Autor predicted that the rise of AI could trigger a “Mad Max" scenario, where skills that once generated wages would become cheap and commoditised, and leaving most workers fighting for little of what wealth they can get, while the rich consolidate most of the power.
“The more likely scenario to me looks much more like Mad Max: Fury Road, where everybody is competing over a few remaining resources that aren’t controlled by some warlord somewhere," he said on the “Possible" podcast, hosted by LinkedIn cofounder Reed Hoffman.
Autor was referring to the dystopian movie ‘Mad Max: Fury Road’, a post-apocalyptic movie where resources are scarce while a tyrant rules over a helpless population. The economist said AI could concentrate wealth and power at the top while leaving most workers to fight over what’s left.
“The threat that rapid automation poses — to the degree it poses as a threat — is not running out of work, but making the valuable skills that people have highly abundant so they’re no longer valuable," he said.
He also pointed out that some roles, such as touch typists, factory technicians and taxi drivers – which are well-paying jobs – have been downgraded or replaced by technology. He said people will not be unemployed, but shifted to lower-paid service jobs like food service, cleaning or security that do not require much training and offer minimal pay.
“Automation can either increase the expertise of your work by eliminating the supporting tasks and allowing you to focus on what you’re really good at," he said. “Or, it can descale your work by automating the expert parts and just leaving you with a sort of last mile."
This follows a Salesforce study from May, which projected that 23% of workers will be redeployed over the next two years due to the rapid rise of AI. Even those who remain in their current roles are expected to see significant changes in their job responsibilities.

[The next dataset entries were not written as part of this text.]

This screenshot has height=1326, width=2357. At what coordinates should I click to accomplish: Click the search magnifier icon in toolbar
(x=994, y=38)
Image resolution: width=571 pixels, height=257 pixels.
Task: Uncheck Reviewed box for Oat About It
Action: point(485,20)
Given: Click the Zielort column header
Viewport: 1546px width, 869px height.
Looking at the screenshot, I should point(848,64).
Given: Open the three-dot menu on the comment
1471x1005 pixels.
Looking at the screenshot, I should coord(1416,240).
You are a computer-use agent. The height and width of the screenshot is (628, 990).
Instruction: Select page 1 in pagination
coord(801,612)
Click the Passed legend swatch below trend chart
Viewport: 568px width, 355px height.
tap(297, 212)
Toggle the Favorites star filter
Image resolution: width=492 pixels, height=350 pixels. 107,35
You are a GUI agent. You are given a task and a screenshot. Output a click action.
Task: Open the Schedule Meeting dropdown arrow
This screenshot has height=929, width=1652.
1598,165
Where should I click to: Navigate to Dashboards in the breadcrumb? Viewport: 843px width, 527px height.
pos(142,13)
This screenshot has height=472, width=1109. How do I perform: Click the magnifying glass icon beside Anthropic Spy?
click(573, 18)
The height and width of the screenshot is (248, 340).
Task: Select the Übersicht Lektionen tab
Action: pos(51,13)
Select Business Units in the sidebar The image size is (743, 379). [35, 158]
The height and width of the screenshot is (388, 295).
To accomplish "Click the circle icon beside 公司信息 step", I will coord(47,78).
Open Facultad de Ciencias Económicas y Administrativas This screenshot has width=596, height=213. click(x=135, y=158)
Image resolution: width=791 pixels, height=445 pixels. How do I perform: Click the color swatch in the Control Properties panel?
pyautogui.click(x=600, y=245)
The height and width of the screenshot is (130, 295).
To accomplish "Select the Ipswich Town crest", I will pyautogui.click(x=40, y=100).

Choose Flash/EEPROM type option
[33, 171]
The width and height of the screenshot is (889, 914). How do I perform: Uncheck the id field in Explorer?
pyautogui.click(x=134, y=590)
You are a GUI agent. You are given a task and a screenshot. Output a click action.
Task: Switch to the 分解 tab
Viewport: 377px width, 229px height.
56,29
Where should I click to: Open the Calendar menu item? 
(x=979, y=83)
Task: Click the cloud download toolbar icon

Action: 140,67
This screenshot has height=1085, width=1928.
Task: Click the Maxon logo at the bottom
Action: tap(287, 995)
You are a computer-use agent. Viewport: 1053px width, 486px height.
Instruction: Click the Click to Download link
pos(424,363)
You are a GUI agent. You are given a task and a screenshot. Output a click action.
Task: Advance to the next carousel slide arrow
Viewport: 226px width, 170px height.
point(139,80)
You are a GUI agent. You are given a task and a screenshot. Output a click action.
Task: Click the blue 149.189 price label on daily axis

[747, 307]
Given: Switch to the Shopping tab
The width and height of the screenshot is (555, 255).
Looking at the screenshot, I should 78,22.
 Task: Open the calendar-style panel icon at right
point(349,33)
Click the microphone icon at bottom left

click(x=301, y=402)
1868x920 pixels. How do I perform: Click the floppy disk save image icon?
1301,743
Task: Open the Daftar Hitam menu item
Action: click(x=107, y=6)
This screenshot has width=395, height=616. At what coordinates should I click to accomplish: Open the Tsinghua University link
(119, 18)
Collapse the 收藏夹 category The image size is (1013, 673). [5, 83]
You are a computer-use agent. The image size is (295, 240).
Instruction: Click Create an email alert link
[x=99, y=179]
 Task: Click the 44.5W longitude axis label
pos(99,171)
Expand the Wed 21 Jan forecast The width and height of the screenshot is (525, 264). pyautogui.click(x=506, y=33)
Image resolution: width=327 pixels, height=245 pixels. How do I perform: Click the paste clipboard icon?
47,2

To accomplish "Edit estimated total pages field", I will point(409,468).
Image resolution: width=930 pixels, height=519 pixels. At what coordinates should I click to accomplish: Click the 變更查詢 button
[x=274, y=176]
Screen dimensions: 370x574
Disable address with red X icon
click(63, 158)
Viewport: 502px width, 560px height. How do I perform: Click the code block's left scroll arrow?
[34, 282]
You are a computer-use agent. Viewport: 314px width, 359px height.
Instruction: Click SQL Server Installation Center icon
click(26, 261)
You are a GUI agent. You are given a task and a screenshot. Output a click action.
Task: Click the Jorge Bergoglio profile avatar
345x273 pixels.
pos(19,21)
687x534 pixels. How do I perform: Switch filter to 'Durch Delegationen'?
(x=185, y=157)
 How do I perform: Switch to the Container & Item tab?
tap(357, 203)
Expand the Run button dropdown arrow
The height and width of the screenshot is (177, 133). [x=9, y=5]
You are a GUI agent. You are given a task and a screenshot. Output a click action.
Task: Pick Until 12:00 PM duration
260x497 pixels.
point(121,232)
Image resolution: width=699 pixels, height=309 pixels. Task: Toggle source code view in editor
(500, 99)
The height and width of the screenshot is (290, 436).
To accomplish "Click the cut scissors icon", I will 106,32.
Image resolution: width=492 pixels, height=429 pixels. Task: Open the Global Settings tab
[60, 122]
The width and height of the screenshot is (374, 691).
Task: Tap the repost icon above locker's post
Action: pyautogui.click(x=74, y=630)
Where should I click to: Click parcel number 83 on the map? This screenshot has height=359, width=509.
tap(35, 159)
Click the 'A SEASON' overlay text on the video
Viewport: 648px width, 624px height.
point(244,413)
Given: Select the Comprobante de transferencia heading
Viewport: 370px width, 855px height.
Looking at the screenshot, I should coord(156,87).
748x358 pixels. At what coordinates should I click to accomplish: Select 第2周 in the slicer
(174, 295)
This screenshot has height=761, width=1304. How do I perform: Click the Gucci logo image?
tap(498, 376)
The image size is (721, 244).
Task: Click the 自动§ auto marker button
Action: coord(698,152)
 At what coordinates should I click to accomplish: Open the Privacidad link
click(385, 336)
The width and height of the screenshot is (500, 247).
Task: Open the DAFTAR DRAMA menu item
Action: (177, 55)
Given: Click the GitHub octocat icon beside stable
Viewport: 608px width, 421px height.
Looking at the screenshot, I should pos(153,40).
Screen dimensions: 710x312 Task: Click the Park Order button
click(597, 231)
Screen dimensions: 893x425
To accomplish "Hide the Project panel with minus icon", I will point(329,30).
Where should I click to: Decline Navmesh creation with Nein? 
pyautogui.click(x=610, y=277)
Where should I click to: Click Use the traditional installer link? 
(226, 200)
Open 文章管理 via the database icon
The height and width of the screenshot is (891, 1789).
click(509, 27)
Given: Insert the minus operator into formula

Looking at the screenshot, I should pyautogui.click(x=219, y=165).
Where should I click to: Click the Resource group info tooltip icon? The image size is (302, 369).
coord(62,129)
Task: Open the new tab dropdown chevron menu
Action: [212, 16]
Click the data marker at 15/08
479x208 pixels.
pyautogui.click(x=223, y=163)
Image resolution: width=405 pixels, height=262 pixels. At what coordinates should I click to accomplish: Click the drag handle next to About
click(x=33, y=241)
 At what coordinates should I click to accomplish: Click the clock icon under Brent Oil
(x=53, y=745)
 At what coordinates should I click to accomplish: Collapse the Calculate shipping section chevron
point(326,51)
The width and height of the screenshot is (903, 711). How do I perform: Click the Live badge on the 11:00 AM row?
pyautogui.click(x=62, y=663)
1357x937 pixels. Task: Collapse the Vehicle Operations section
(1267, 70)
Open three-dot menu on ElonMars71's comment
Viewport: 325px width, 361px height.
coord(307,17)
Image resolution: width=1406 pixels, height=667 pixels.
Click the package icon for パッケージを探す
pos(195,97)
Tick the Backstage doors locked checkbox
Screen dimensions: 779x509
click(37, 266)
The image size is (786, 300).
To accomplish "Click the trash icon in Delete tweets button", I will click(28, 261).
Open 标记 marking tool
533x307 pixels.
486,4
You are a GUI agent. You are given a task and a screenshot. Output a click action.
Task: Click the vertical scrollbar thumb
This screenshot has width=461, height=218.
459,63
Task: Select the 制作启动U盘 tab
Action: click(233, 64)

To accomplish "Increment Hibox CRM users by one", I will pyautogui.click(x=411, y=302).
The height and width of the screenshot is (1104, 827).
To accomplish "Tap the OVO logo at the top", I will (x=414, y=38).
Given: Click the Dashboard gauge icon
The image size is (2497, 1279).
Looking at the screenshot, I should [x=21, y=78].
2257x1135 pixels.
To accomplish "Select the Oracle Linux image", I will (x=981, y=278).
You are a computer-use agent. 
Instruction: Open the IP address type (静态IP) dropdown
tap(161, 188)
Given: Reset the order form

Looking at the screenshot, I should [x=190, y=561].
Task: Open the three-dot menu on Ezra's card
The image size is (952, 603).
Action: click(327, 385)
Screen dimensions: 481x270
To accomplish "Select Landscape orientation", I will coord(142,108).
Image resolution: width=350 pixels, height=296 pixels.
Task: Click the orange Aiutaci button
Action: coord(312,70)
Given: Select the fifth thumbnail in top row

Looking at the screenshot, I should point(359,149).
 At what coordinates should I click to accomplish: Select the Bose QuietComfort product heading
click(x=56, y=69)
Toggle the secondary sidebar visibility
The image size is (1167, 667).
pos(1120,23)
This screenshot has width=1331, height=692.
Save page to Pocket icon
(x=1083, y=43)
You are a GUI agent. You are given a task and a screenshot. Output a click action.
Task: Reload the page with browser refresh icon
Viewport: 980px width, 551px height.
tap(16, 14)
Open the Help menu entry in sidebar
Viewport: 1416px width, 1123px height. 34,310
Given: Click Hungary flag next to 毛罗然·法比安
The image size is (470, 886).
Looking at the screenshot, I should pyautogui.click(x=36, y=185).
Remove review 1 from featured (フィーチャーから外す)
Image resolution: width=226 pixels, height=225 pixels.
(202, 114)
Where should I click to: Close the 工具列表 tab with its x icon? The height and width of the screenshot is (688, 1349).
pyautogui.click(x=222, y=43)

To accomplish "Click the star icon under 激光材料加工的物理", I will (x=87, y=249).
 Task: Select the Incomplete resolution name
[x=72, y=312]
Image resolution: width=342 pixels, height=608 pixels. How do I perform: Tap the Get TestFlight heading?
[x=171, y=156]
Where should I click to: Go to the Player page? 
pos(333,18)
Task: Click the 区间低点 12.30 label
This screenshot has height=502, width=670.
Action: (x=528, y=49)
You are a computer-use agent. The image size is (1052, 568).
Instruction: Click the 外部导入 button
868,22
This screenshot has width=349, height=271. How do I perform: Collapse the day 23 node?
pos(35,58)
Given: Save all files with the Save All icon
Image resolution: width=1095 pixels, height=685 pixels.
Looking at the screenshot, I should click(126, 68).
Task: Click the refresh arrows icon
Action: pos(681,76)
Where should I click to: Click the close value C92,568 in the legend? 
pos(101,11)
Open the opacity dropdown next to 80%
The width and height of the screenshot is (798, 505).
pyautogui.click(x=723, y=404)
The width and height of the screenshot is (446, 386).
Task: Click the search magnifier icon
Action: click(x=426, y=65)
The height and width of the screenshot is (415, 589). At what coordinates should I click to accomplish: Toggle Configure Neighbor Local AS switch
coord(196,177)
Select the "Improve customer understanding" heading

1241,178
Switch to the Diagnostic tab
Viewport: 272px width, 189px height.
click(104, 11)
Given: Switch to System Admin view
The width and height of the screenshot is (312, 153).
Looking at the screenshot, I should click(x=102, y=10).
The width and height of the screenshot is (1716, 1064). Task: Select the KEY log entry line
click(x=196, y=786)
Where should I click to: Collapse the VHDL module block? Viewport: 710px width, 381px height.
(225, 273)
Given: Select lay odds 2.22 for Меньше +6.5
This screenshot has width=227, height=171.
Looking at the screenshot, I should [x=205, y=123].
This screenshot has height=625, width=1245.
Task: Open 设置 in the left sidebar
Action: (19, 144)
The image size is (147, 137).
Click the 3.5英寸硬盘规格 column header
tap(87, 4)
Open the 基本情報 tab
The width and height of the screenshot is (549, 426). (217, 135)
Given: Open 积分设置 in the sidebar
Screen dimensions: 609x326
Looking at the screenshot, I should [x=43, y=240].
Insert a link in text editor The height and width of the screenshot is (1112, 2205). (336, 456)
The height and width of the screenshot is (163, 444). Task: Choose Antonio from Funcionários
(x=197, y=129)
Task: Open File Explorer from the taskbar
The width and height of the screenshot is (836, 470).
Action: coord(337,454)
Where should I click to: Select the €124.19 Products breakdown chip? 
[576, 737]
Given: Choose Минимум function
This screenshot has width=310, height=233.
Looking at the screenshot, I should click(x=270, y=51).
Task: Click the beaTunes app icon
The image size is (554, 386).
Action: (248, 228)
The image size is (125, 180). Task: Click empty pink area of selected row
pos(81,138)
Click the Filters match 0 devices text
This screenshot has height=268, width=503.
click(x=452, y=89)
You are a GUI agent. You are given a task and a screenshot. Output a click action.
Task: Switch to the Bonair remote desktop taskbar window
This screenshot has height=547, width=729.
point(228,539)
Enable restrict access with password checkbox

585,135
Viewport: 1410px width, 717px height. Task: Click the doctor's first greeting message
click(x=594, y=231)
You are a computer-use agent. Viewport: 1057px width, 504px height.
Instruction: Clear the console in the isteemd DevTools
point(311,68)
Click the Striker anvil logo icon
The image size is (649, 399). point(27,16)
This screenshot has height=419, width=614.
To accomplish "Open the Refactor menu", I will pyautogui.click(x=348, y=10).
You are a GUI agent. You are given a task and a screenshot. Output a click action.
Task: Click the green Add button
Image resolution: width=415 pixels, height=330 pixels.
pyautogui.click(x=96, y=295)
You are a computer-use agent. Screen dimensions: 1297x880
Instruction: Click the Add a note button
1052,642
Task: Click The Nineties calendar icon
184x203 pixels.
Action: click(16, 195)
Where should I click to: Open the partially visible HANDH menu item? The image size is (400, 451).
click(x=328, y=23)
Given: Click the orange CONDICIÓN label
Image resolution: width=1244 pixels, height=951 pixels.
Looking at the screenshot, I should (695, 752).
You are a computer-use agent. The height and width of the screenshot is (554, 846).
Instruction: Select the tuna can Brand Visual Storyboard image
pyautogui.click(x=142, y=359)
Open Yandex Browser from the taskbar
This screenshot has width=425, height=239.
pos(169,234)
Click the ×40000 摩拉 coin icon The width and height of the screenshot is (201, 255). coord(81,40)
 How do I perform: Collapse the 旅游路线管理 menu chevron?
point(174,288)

Autor called on efforts to design AI to support workers in order to avoid a future where technology widens inequality. He said the best place to start would be by focusing AI where it can do the most good, such as in healthcare and education.
“Healthcare and education — two activities that in the United States has 20% GDP, a lot of it public money, actually — this is where there’s such a great opportunity where AI could be a tool that could be so helpful to us in a way that other tools have not been," he said.